**GOAL**
Pick up the magistrate judge's report on the habeas petition, which appears below ahead of the data, and continue it from its final sentence.
___ EXCERPT ___
United States District Court, D. South Carolina

November 12, 2019

John Charles Barkley, Jr., #09802-058, Petitioner,
v.
Bryan K. Dobbs, Respondent.

          REPORT AND RECOMMENDATION

          SHIVA V. HODGES UNITED STATES MAGISTRATE JUDGE.

         John Charles Barkley, Jr. (“Petitioner”), proceeding pro se and in forma pauperis, filed this action pursuant to 28 U.S.C. § 2241, challenging the calculation of his sentence and seeking habeas corpus relief. Pursuant to the provisions of 28 U.S.C. § 636(b)(1)(B) and Local Civ. Rule 73.02(B)(2)(e) (D.S.C.), the undersigned is authorized to review such petitions for relief and submit findings and recommendations to the district judge. For the following reasons, the undersigned recommends the district judge dismiss the petition without prejudice and without requiring Respondent to file a return.

         I. Factual and Procedural Background

         Petitioner is a federal inmate incarcerated at the Federal Correctional Institution in Williamsburg, South Carolina. [ECF No. 1 at 1]. On October 4, 2002, Petitioner pleaded guilty in the United States District Court for the Western District of North Carolina (“Western District of North Carolina”) to three separate counts of bank robbery in violation of 18 U.S.C. § 2113(a). USA v. John Charles Barkley, Jr., No. 3:02-CR-195-MOC, ECF No. 31 at 2 (W.D. N.C. Jun. 10, 2009).[1] On July 23, 2003, United States District Judge Lacy H. Thornburg (“Judge Thornburg”), sentenced Petitioner to a term of imprisonment of 166 months for each of the three counts to run concurrently, a three-year term of supervised release, and a special assessment of $300. Petitioner appealed to the United States Court of Appeals for the Fourth Circuit (“Fourth Circuit”), which affirmed his conviction and sentence. Id. at 5-6.
___ COLLECTED DATA ___
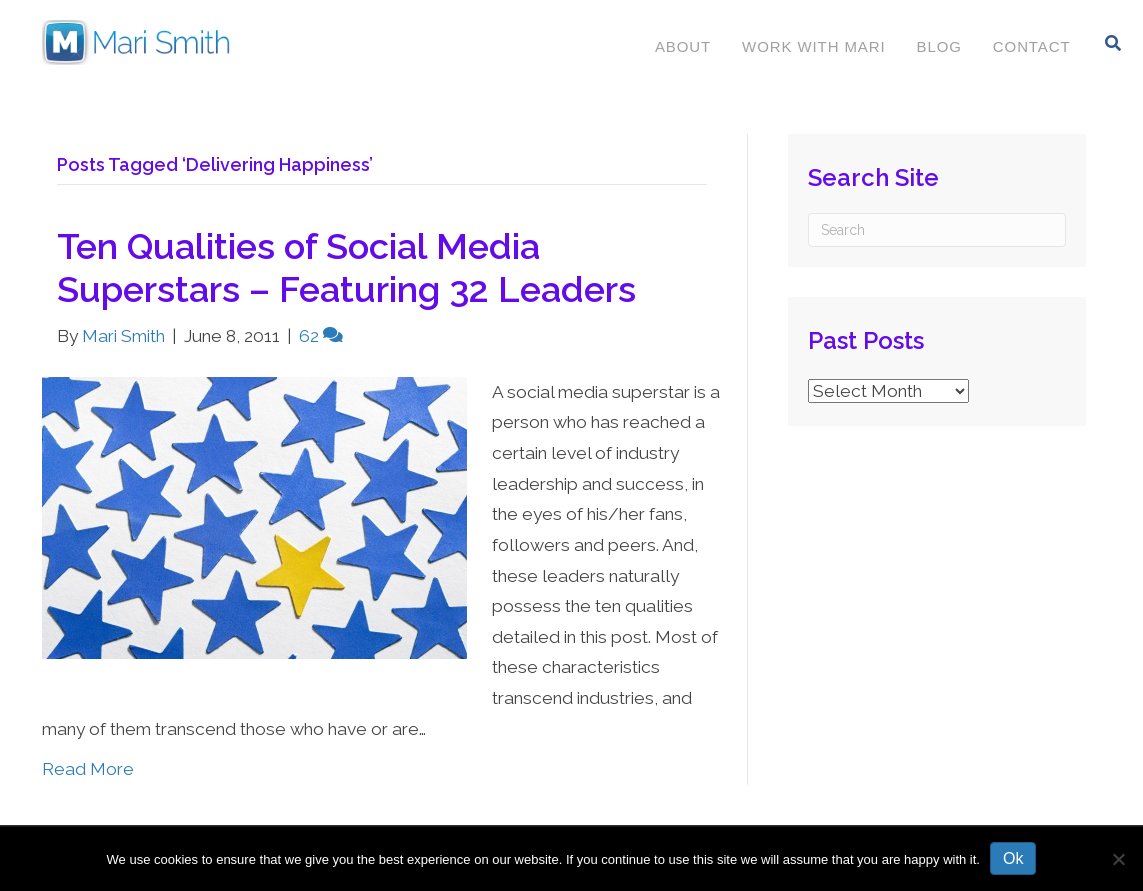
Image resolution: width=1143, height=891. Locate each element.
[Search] (1113, 43)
___
**THE ANSWER**
         Pursuant to 28 U.S.C. § 2255, Petitioner subsequently filed a petition for habeas corpus relief in the Western District of North Carolina. Id. at 6. Judge Thornburg denied Petitioner's § 2255 petition on June 10, 2009. Id. at 23.

         Petitioner completed his custodial sentence and commenced supervised release on October 10, 2014. Id. at ECF No. 32. On December 18, 2015, United States Magistrate Judge David S. Cayer (“Judge Cayer”), ordered Petitioner be detained pending appearance for a final supervised release violation hearing. Id. at ECF No. 37. On February 2, 2016, United States District Judge Max O. Cogburn, Jr. (“Judge Cogburn”), committed Petitioner to the custody of the Bureau of Prisons (“BOP”) for a term of four months and a term of supervised release of two years for violations of the terms of supervised release. Id. at ECF No. 53. On December 19, 2016, Judge Cayer again ordered Petitioner be detained pending appearance before Judge Cogburn for a final supervised release violation hearing. Id. at ECF No. 49. Petitioner pleaded guilty to supervised release violations on February 17, 2017, and Judge Cogburn sentenced him to the custody of the BOP for a term of eight months and a term of supervised release of one year. Id. at ECF No. 54.

         Jurisdiction over Petitioner's supervised release was transferred to the United States District Court for the Middle District of North Carolina (“Middle District of North Carolina”) on January 31, 2018. USA v. John Charles Barkley, Jr., No. 1:18-CR-35-WO-1 (M.D. N.C. Jan. 31, 2018). On April 24, 2018, Petitioner appeared before United States Magistrate Judge L. Patrick Auld (“Judge Auld”), for an initial appearance and detention hearing. Id. at ECF No. 16. Judge Auld ordered Petitioner be held in custody pending a final revocation hearing. Id. On July 17, 2018, Petitioner appeared before United States District Judge William L. Osteen, Jr. (“Judge Osteen”). Id. at ECF No. 22. Judge Osteen revoked Petitioner's supervised release and committed him to the BOP for a period of 24 months. Id.

         Petitioner alleges the BOP is denying him good time credit under Section 102(b)(1) of the First Step Act. [ECF No. 1 at 2]. He requests the court order the BOP to award him 112 days of good time credit and immediately release him from custody.[2] Id. at 8.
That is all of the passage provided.